A boy came to outpatients with a history suggestive of partially treated typhoid. I suggested a visit to the lab and the father agreed. When I later tried to find the result, I was told that the father had enquired the cost of the test, had decided that it was too expensive, and had gone. If I had known, I would have treated the child. Mothers rarely came to outpatients, and would never do so unaccompanied by another adult. Follow up or observation of a symptom could not be practised, as patients would go to another doctor for treatment. My knowledge of medicine was enough for the patients who came, but my knowledge of social conditions was insufficient and could lead me to give the wrong advice.
In outpatients during Ramadan (a quiet period), I saw about 10 unselected patients a session who might have intercurrent infections, or long standing illnesses or disabilities. Children with chronic conditions such as cerebral palsy or rare inherited conditions came to see if the British doctor could do something that Pakistani doctors could not. Many had been superbly cared for. One 2 year old had a catastrophic spastic quadriplegia. There had been no physiotherapeutic advice but the father said that he had regularly turned the child from birth, and there were no contractures, the spine was straight, and the skin was healthy. Many children had appropriate diagnostic labels, but most fathers stated that they had had no knowledge of the prognosis or possible aetiology, including genetic advice, explained to them.

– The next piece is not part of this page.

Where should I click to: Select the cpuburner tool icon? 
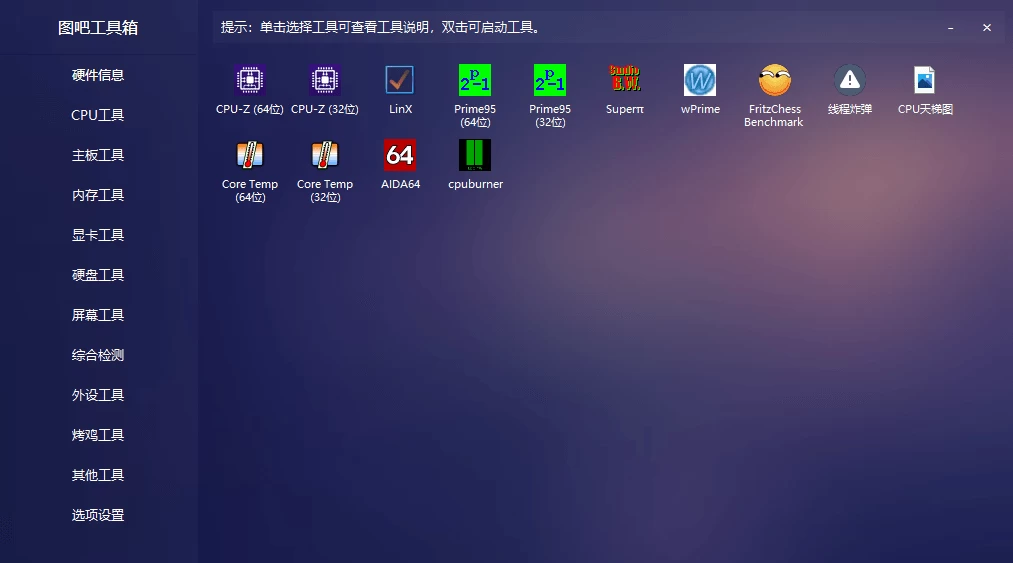click(475, 155)
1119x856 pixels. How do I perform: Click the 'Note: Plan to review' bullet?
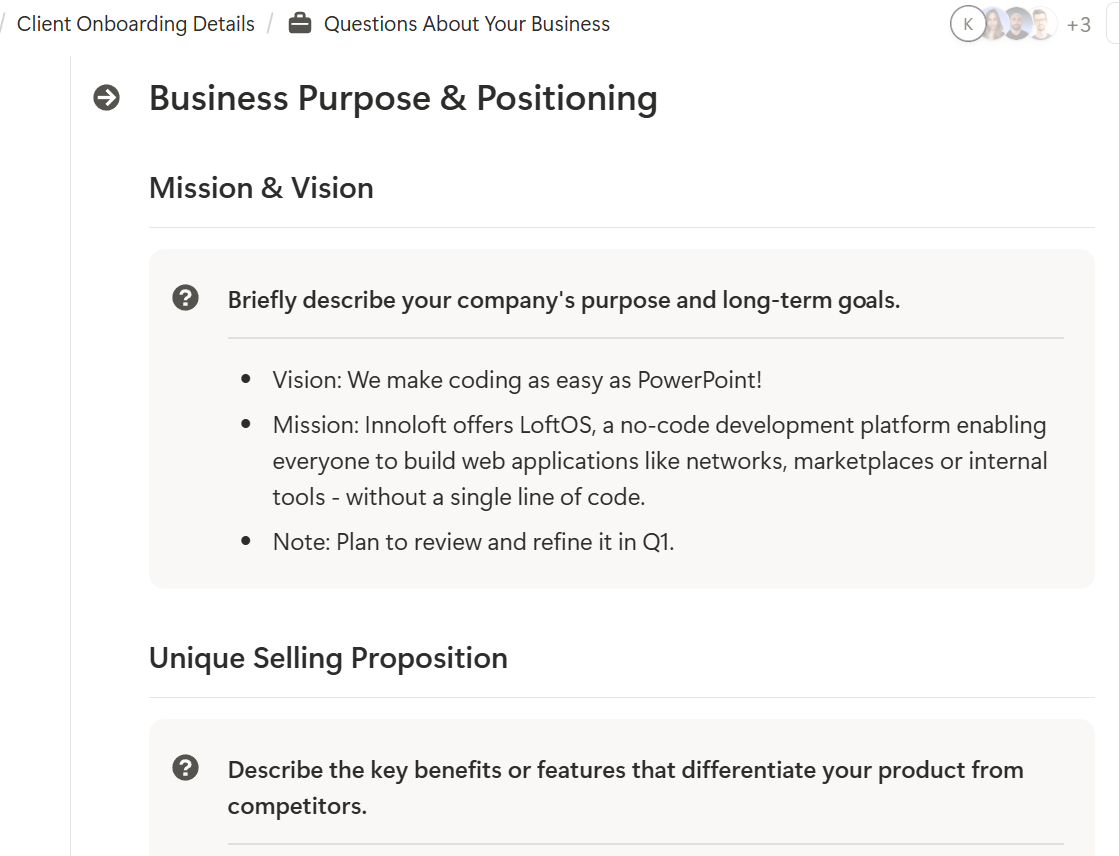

Was it worth going? Two months away from home in a place where it was not practicable to take my wife was a strain for both of us. My Pakistani colleagues and hosts were very welcoming, and I was given good accommodation. In my everyday practice I was as effective as I had been at home. In suggesting different neonatal routines I may have been of help. I enjoyed teaching student nurses who proved to be both receptive and thoughtful. I certainly learnt a great deal of the difficulties that doctors must face when they practise in a society with limited resources and where the infrastructure is poorly developed. My medical background was sufficient to deal with the clinical problems that I encountered, when supported by the medical texts that I took with me. Local interpreters helped me with language, but different cultural and social practices were harder to understand. For example I totally failed to realise that the girl twin would have different management from the boy, and I underestimated the difficulty a father would have in telling me about his inability to pay for the typhoid test.
If other retired paediatricians have the opportunity to undertake similar postings, I would advise that their medical competence would certainly suffice, that they may find some difficulty in interpreting local culture or custom, and that their advice and help will be greatly valued by the doctors, nurses, and patients whom they will meet.
I could not have worked in the Christian Hospital without the support of the medical and nursing staff. To single out individuals implies that some were less worthy, and that would be quite untrue.